Python Forum
Thread Rating:
  • 0 Vote(s) - 0 Average
  • 1
  • 2
  • 3
  • 4
  • 5
Comparing PDFs
#1
Hi there,
I want to start off by saying I have 0 experience with coding and am more asking for to see if this would be possible.

I want to create an app that would compare one or many child PDFs to a master PDF, scan through each child PDF highlighting any differences in each child PDF and then save the output of the processed child PDFs with the differences visibly highlighted.
I've seen the ability to compare and output the differences via text but Highlighting the changes directly in each PDF would suit my needs better.
This is what I've got so far, this opens a basic GUI that lets you select a master and 1 child but doesn't seem to do anything when I hit the compare button.

import tkinter as tk
from tkinter import filedialog, messagebox
import fitz


class PDFCompare:
    def __init__(self, master):
        self.master = master
        master.title("PDF Compare")
        
        self.master_file = None
        self.child_file = None
        self.result_file = None
        
        self.master_label = tk.Label(master, text="Master PDF:")
        self.master_label.grid(row=0, column=0, sticky="w")
        self.master_button = tk.Button(master, text="Select", command=self.select_master_pdf)
        self.master_button.grid(row=0, column=1, sticky="w")

        self.child_label = tk.Label(master, text="Child PDF:")
        self.child_label.grid(row=1, column=0, sticky="w")
        self.child_button = tk.Button(master, text="Select", command=self.select_child_pdf)
        self.child_button.grid(row=1, column=1, sticky="w")

        self.compare_button = tk.Button(master, text="Compare", command=self.compare_pdfs)
        self.compare_button.grid(row=2, column=0, sticky="w")
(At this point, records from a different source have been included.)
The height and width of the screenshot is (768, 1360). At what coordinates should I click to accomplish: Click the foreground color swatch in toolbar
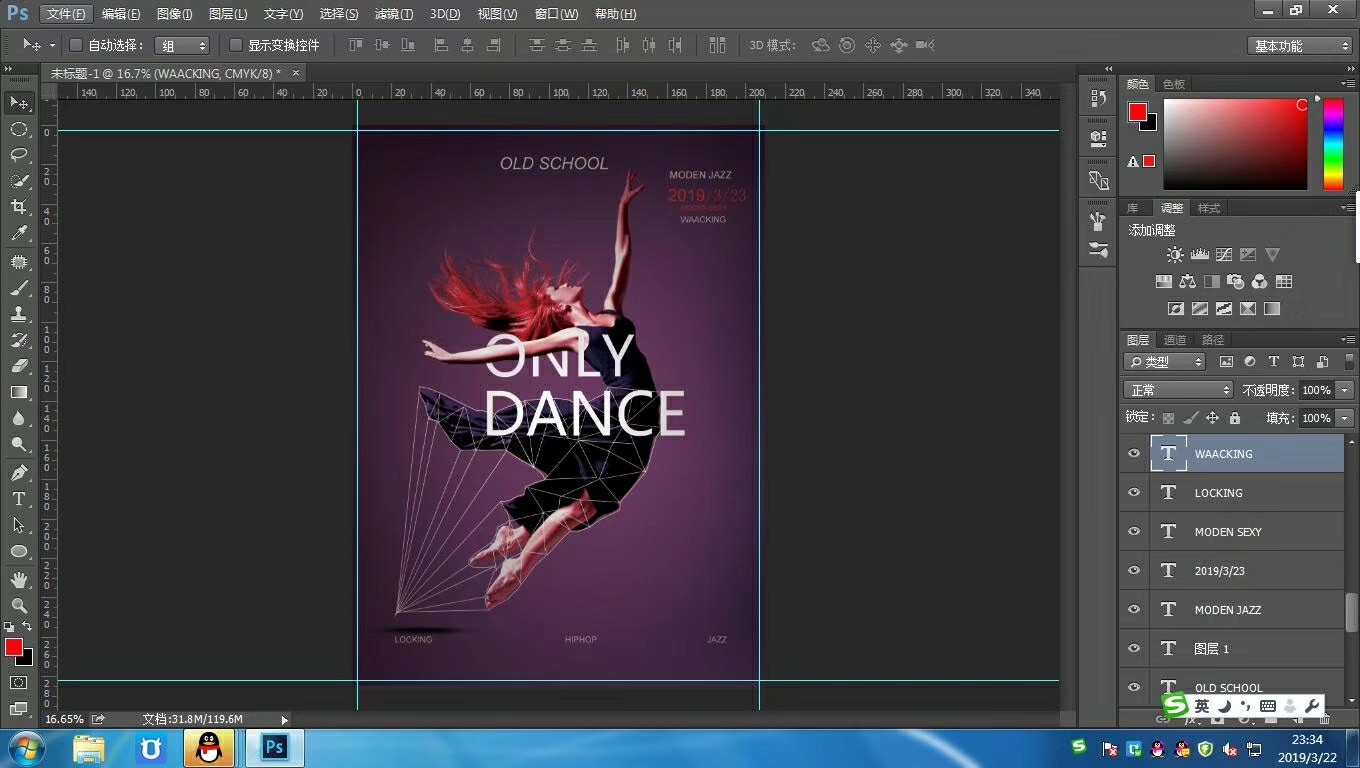point(14,647)
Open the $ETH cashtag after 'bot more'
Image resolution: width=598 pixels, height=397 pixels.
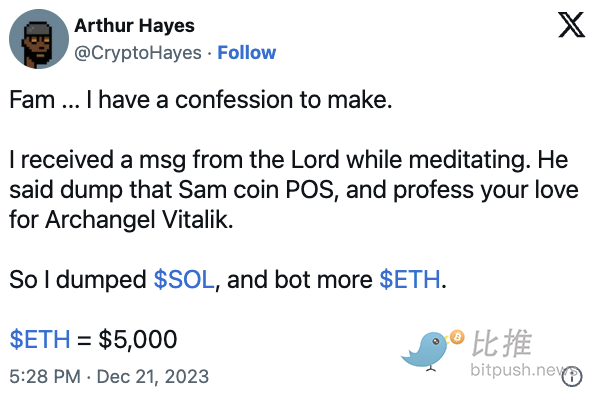[x=410, y=280]
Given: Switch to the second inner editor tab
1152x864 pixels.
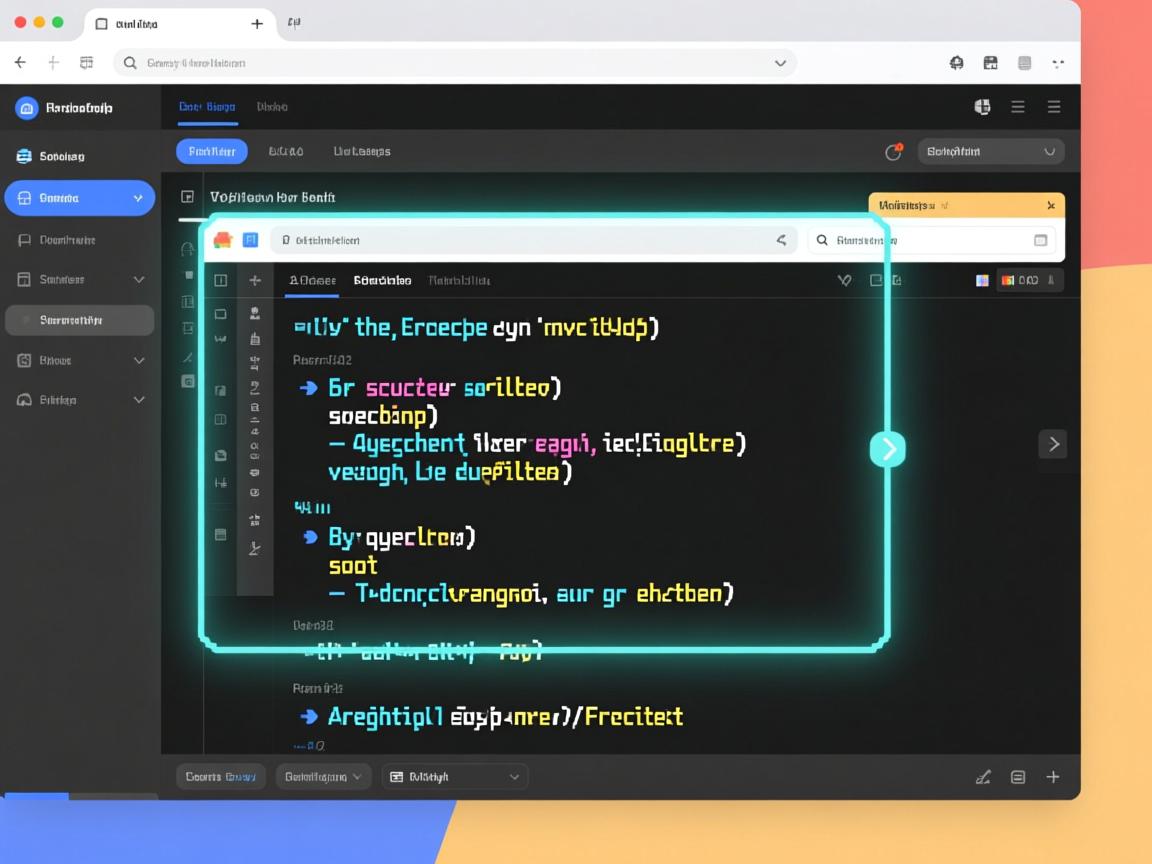Looking at the screenshot, I should tap(382, 281).
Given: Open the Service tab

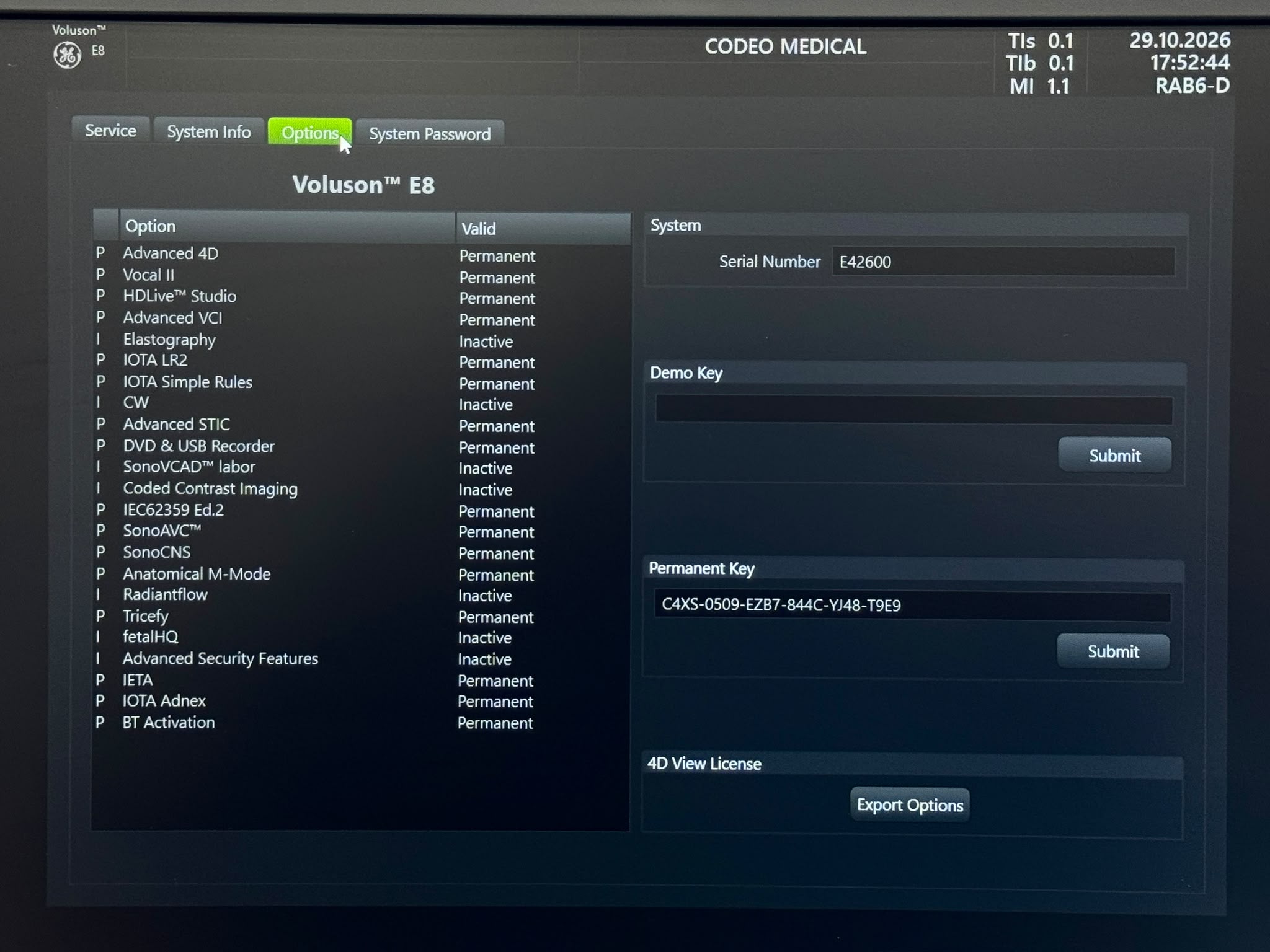Looking at the screenshot, I should (110, 131).
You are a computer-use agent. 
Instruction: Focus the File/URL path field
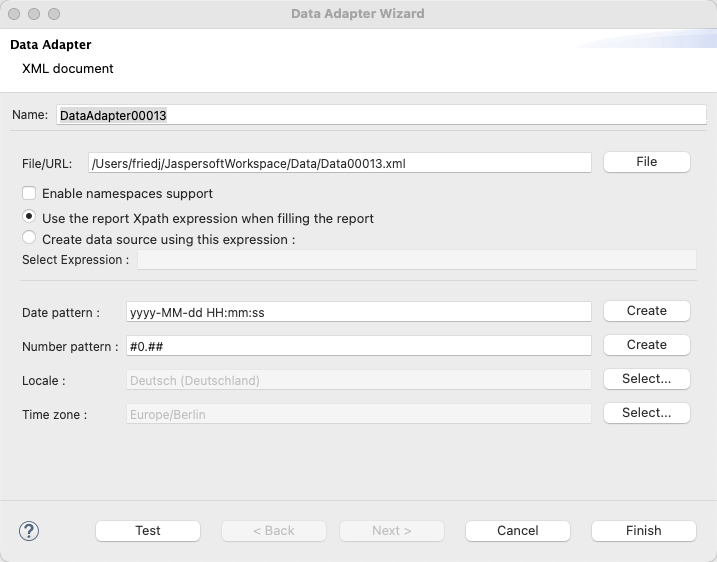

    def select_master_pdf(self):
        self.master_file = filedialog.askopenfilename(title="Select Master PDF", filetypes=[("PDF Files", "*.pdf")])

    def select_child_pdf(self):
        self.child_file = filedialog.askopenfilename(title="Select Child PDF", filetypes=[("PDF Files", "*.pdf")])

    def compare_pdfs(self):
        if self.master_file is None or self.child_file is None:
            messagebox.showerror("Error", "Please select both master and child PDFs.")
            return

        try:
            master_doc = fitz.open(self.master_file)
            child_doc = fitz.open(self.child_file)
        except:
            messagebox.showerror("Error", "Failed to open PDF files.")
            return

        result_doc = fitz.open()

        for parent_page in master_doc:
            child_page = child_doc[int(parent_page.number) - 1]
            result = parent_page.compare(child_page)
            if result:
                diff_rects = result[0].rects
                for rect in diff_rects:
                    highlight = result_doc.add_highlight_annot(rect)
                    highlight.update()
            else:
                result_doc.insert_pdf(parent_page)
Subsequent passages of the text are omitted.